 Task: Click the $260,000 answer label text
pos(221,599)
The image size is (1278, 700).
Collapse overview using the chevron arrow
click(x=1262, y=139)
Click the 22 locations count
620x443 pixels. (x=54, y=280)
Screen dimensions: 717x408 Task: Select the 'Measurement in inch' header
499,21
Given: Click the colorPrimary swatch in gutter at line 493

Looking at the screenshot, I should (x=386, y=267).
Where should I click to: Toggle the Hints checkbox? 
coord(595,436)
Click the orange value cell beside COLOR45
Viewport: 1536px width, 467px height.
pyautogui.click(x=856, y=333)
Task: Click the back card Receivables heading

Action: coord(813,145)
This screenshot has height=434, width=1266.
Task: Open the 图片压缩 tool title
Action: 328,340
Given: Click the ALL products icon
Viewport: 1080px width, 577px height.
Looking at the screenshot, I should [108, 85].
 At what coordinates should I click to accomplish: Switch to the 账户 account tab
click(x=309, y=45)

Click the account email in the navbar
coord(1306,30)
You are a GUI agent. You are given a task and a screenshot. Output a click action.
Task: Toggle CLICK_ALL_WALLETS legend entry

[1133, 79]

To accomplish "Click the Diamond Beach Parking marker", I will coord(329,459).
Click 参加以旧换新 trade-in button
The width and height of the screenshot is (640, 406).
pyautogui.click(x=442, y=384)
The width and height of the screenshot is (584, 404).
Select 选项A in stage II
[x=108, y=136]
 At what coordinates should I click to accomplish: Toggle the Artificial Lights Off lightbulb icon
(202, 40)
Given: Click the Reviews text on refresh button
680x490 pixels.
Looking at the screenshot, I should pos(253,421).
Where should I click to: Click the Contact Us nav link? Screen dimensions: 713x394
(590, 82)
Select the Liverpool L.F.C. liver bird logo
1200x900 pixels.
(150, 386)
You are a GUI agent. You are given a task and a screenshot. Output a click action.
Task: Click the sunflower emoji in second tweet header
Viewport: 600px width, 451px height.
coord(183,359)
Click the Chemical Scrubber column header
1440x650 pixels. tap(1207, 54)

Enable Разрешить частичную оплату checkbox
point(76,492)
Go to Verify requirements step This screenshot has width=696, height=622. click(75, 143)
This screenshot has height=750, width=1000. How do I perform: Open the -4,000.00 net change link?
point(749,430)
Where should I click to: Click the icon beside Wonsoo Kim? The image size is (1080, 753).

— PROBLEM —
For each line above that holds the string "beside", provide a copy of that line.

— TASK RESULT —
Click the orange value cell beside COLOR45
Where should I click to: Click the icon beside Wonsoo Kim? The image size is (1080, 753).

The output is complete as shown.